Laporan ini tidak main-main, menyoroti potensi kerugian negara yang diperkirakan mencapai ratusan juta rupiah selama tiga tahun anggaran berturut-turut, yaitu 2022, 2023, dan 2024. Menyikapi tudingan serius ini, awak media mendesak Kepala Desa Tanjung Lengkayap untuk segera memberikan konfirmasi dan klarifikasi.
Transparansi dan akuntabilitas menjadi kunci untuk meredakan keresahan masyarakat.
Rincian Dugaan Penyimpangan Anggaran
Warga melaporkan dugaan penyimpangan anggaran yang mencakup:
Tahun Anggaran 2022: Program Penguatan Ketahanan Pangan Tingkat Desa (Lumbung Desa, dll.) dengan anggaran Rp 153.771.400. Diduga terjadi mark-up harga dan kegiatan fiktif.

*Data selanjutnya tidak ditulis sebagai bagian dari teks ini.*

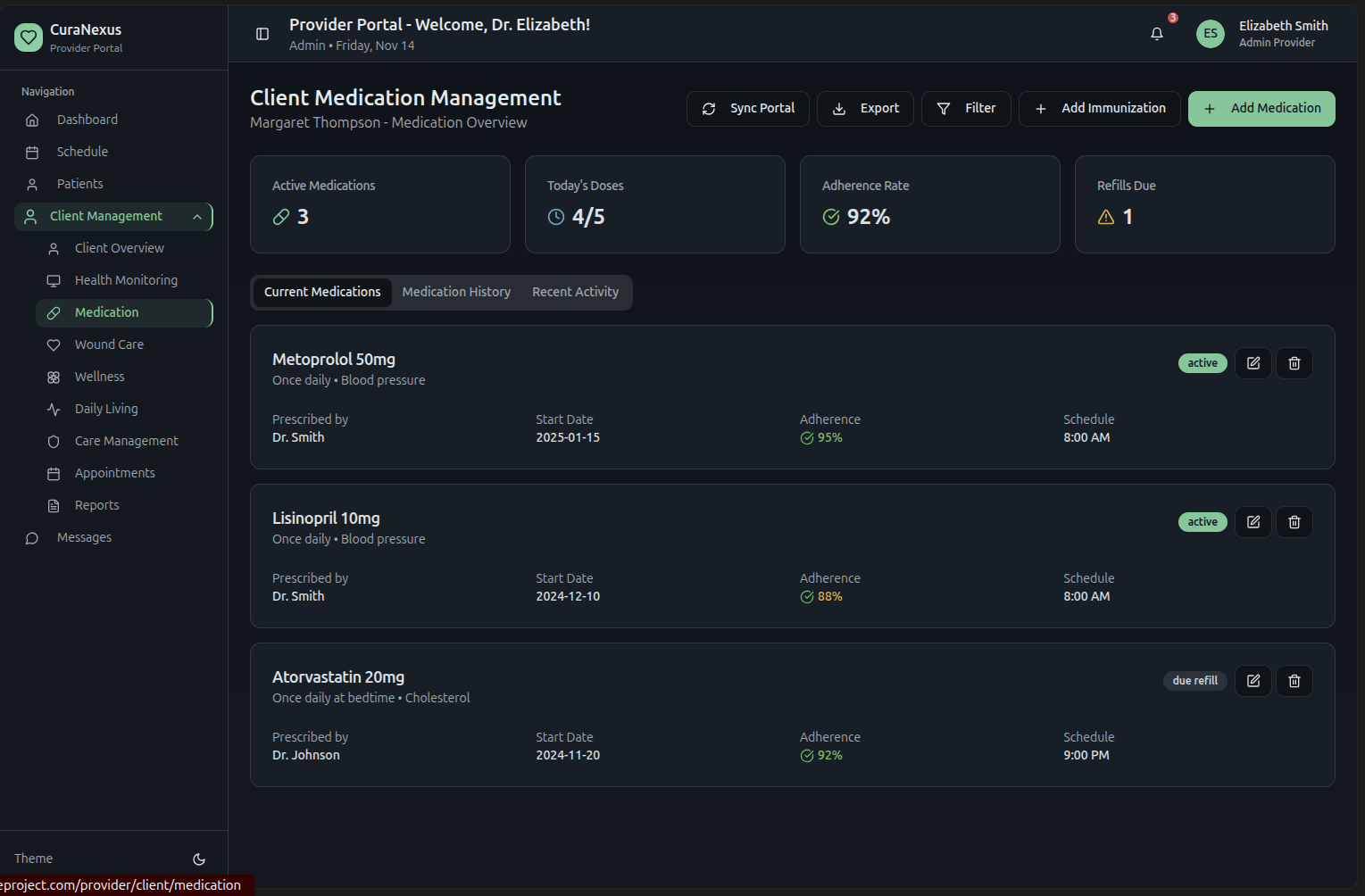Click the notifications bell icon
The height and width of the screenshot is (896, 1365).
1156,34
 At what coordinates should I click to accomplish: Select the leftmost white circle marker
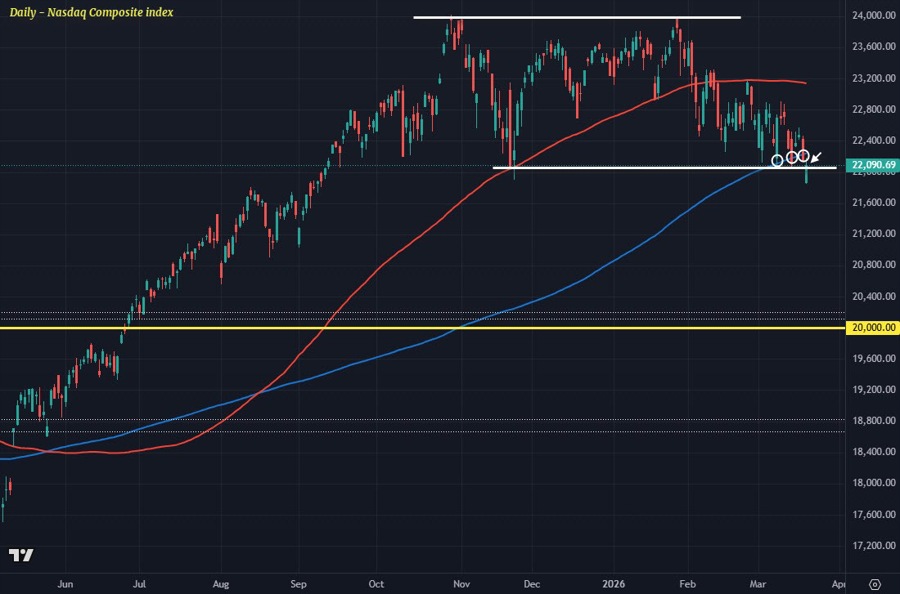(x=778, y=161)
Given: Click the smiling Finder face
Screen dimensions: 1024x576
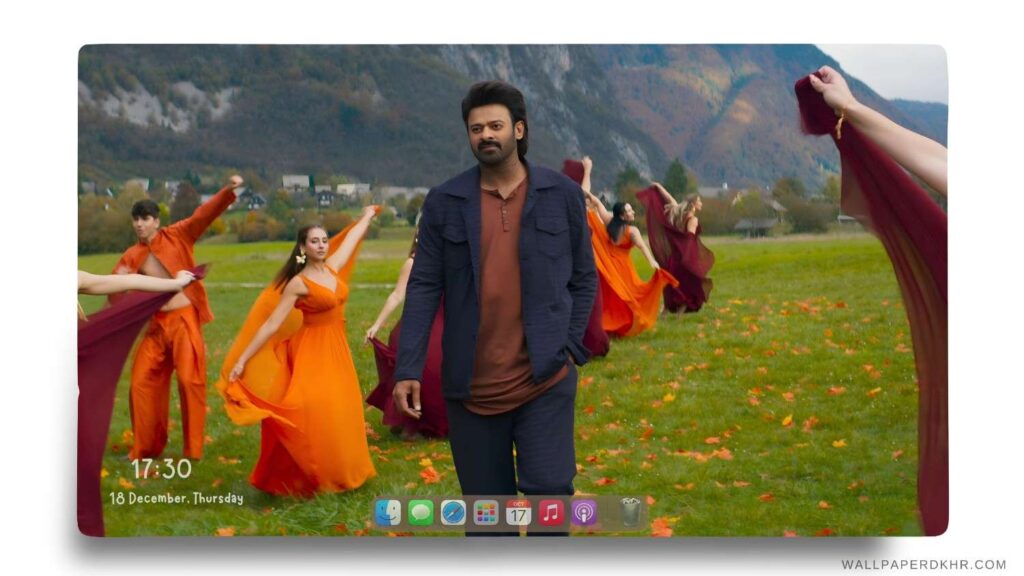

Tahun Anggaran 2023: Anggaran Rp 138.730.200 untuk Peningkatan Produksi Tanaman Pangan (alat produksi dan pengolahan pertanian). Diduga ada pengadaan alat yang tidak ada fisiknya atau kualitasnya sangat buruk.
Tahun Anggaran 2024: Dugaan penyimpangan berlanjut pada program serupa dengan total anggaran Rp 165.528.800. Laporan menyoroti indikasi penyimpangan dalam pengadaan barang/jasa, pelatihan, hingga distribusi bantuan.
Total dugaan penyimpangan anggaran selama tiga tahun ini mencapai lebih dari Rp 450 juta.
Seorang pelapor, yang namanya dirahasiakan demi keamanan, mengungkapkan kegeramannya: “Kami sudah muak! Anggaran ketahanan pangan seharusnya menyejahterakan kami, bukan justru menjadi bancakan segelintir oknum.”
Desakan Warga dan Komitmen Pengawalan Media
Mengingat desakan warga yang siap melampirkan bukti-bukti pendukung awal seperti foto, video, salinan dokumen anggaran, serta keterangan warga dan petani terdampak, pihak Kepala Desa Tanjung Lengkayap diharapkan segera memberikan penjelasan komprehensif.
Keheningan hanya akan memperkeruh suasana dan memunculkan berbagai spekulasi di tengah masyarakat.
Selain Kejaksaan Negeri OKU, tembusan laporan ini juga disampaikan kepada Bupati OKU cq. Inspektur Kabupaten OKU, Kepala Dinas Pemberdayaan Masyarakat dan Desa (PMD) Kabupaten OKU, serta Badan Permusyawaratan Desa (BPD) Tanjung Lengkayap.
Ini menunjukkan keseriusan warga dalam menuntut keadilan dan menegakkan pemerintahan yang bersih di desa mereka.
Kami dari awak media Target Informasi OKU menegaskan komitmen untuk terus mengawal kasus ini hingga tuntas. Publik berhak tahu kebenaran di balik dugaan korupsi yang menggerogoti dana ketahanan pangan di Tanjung Lengkayap.
Kepala Desa, saatnya Anda berbicara! Bagaimana tanggapan Anda terkait laporan serius dari warga Desa Tanjung Lengkayap.